La actividad individual de Bruno pronto se extendió más allá de las SA, y al irse aficionando a su tarea se puso en contacto con viejos «camaradas del partido» que ahora trabajaban en la Gestapo y el Servicio de Seguridad. El expediente de Rohmeyer fue engordando a medida que se recopilaban e investigaban las acusaciones contra él. Al final Bruno no tuvo más remedio que abordar el asunto con el superior inmediato de Rohmeyer, el Standartenführer Hahn, a quien conocía desde los tiempos del Frontbann. Pero aquí Bruno se estrelló contra un muro. Hahn ni siquiera intentó negar que Rohmeyer fuese un personaje turbio. Pero «olvídalo», le dijo a Bruno. «Rohmeyer nos es muy útil, no quiero que nadie le toque.» Resultó que su «talento especial» consistía en su capacidad para «adquirir materiales útiles», y Hahn no quería que le hiciesen demasiadas preguntas, y menos que se las hiciera un compañero ultrafanático que pretendía demostrar algo. La conclusión fue obvia para Bruno: Rohmeyer era una especie de malversador y su viejo amigo Hahn hacía la vista gorda o, lo que era más probable, estaba conchabado con él.

Otros expedientes de los archivos cuentan la historia completa. Rohmeyer se había encargado de reformar el nuevo cuartel general del regimiento en la Kastanienallee 1, una villa suntuosa pero en ruinas en un barrio elegante del centro de Berlín. El coste de las obras había sobrepasado el presupuesto original. Entretanto Rohmeyer, aunque oficialmente en el paro, era transportado a su casa en su propia limusina y nunca andaba escaso de dinero. Lo que empezó siendo una mera «compra» de materiales de construcción había desembocado rápidamente en la apropiación de «donaciones» económicas, y no tardó en embolsarse miles de Reichsmarks. Todo esto era parte de un chanchullo mucho más amplio que incluía a un cómplice en el Ministerio del Aire, y esta conducta era justamente la que tantos miembros de las SA consideraban una prerrogativa del poder y que Bruno estaba decidido a denunciar. Claro está que le tenía sin cuidado que la villa de la Kastanienallee hubiera sido el lugar donde se cometieron numerosas atrocidades durante los meses de terror, en 1933. Aquello era rutina cotidiana.
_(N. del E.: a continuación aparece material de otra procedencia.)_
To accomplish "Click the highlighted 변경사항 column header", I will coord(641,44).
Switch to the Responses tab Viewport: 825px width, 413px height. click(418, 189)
El delito real, el que exigió un año de investigación activa, meses de tribunales y cortes marciales SA y, por último, un juicio penal, consistía en la apropiación indebida de 15.000 Reichsmarks y algunos materiales de construcción.
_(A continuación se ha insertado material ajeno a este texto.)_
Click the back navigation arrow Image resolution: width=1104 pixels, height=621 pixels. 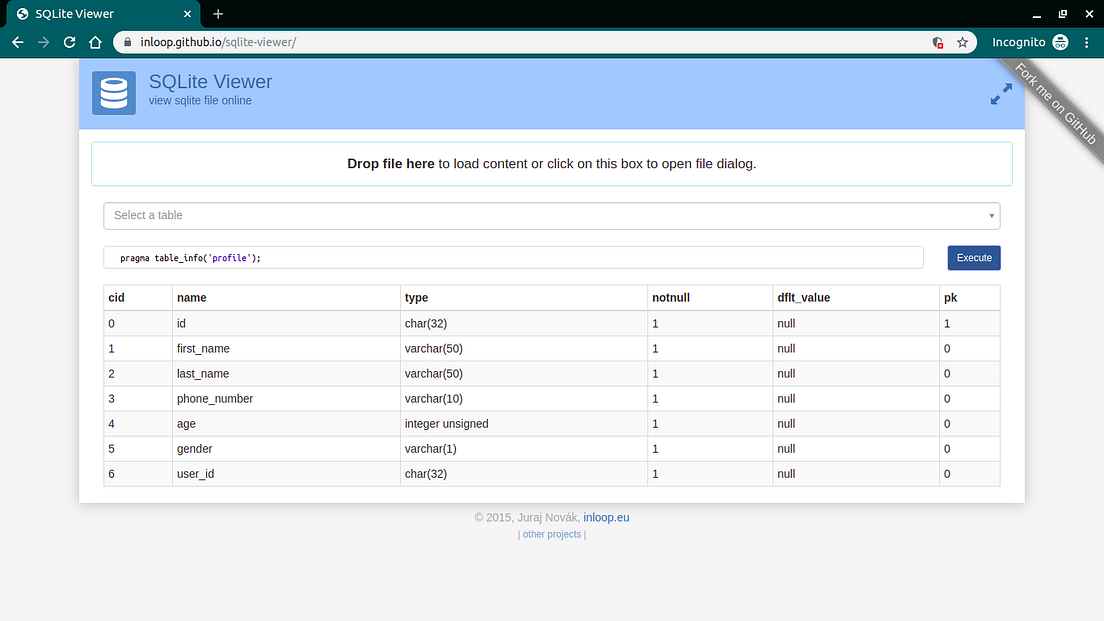17,43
Desgraciadamente para Rohmeyer y para su jefe Hahn, la jerarquía de las SA, en su afán de proteger su reputación ante el partido, compartió el criterio de Bruno sobre sus actividades y cuando el caso llegó finalmente al tribunal de honor les declararon culpables. Las SA concluyeron que Rohmeyer había, en efecto, «infringido la disciplina» del cuerpo y le expulsaron de sus filas. Fue un desenlace triunfal para la tenacidad de Bruno. Su rectitud había prevalecido sobre la solidaridad creada en el Sturmlokal y consolidada por la bebida, las bravatas y una atmósfera en la que se sentían por encima de la ley. Se impuso el fanatismo nazi. Bruno fue doblemente reivindicado, no sólo porque sus sospechas habían sido certeras, sino porque se había opuesto a la corrupción, consideraba que las propiedades nazis primaban sobre el comportamiento de sus compañeros del batallón y demostró a los servicios de seguridad que era un investigador sereno, tanto en sus palabras como en sus hechos. A Rohmeyer le aguardaba algo peor. En cuanto las SA juzgaron su caso, lo pasaron a los tribunales penales, donde pronto fue sentenciado por malversación y condenado a más de dos años de cárcel.
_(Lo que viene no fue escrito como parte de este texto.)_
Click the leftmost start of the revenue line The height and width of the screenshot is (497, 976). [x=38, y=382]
Con todo, hay una pizca de remordimiento en los documentos de Bruno. Debió de haber sido consciente de que sus acciones proyectarían una luz aún más nociva sobre las SA; también se daría cuenta de que había contribuido a la caída de Fritz Hahn, su antiguo colega y mentor. Intentó, por tanto, limitar el impacto añadiendo una apostilla a su declaración en la que expresaba su admiración de mucho tiempo por la conducta castrense e irreprochable de su antiguo camarada. Bruno siempre había pensado que Hahn era «íntegro y sincero», que «causaba la mejor impresión como persona», tal como escribió en el párrafo final de su declaración bastante comedida. Pero no sirvió de nada. También Hahn fue expulsado de las SA y evitó por poco la cárcel. Por suerte para él, el tribunal le concedió el beneficio de la duda; llegaron a la conclusión de que, como «veterano», no había participado activamente en el grave delito de Rohmeyer, sino que había sido engañado por éste. Bruno lamentaba ver salpicada la reputación de su jefe, pero era inevitable. Se había visto impelido a actuar. Había hecho lo correcto y al hacerlo había servido a la causa nazi.